Illinois legislators are considering a bill that would prevent parents from holding their children back from starting kindergarten.
As Nara Schoenberg explains:
Sometimes parents send their kids to kindergarten at the relatively advanced age of 6 because they hope their children will enjoy an athletic or academic advantage over younger classmates. Sometimes the goal simply is to give a child who is lagging developmentally a chance to catch up.
Now this popular practice — sometimes called academic redshirting — is under threat in Illinois, with legislators considering a bill that says children must start kindergarten by age 5 instead of 6.
In “Is Your Child Ready for Kindergarten,” Diane Schanzenbach and Stephanie Larsen take a close look at the practice of academic redshirting and consider whether children who are held back from starting kindergarten will gain a long-term advantage over other students.
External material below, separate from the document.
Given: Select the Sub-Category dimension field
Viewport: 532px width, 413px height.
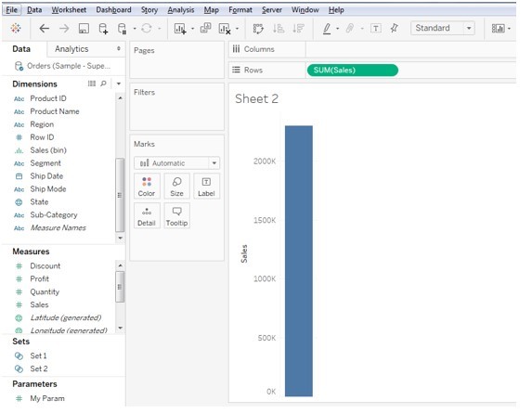Looking at the screenshot, I should tap(54, 214).
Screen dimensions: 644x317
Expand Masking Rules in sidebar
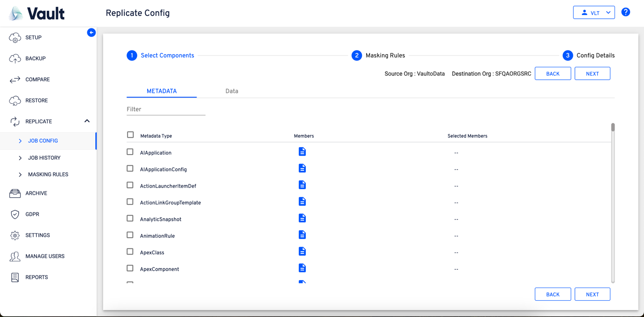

In sum, we find that redshirting at the kindergarten level bestows few benefits and exacts some substantial costs. Both research and experience suggest that the gains that accrue from being an older student are likely to be short-lived. Because of the important role of classroom peer effects, redshirted children can be educationally and socially harmed by being with others who are performing and behaving at lower developmental levels. Furthermore, while it is hard to predict a child’s likely growth trajectory in the months prior to his expected school entry, the perceived developmental delays and immaturity that prompt parents to choose redshirting in the spring have often resolved themselves by fall.
As any good educator will tell you, parents know their children best. There are multiple factors to weigh when deciding whether a preschooler is ready to thrive in kindergarten. What research tells us about the “average” child or “most” children may not apply to a particular son’s or daughter’s unique abilities and delays. Families might want to speak with parents of older children about their own kindergarten-enrollment decisions and how they view them in retrospect. And then, parents should follow their own best judgment.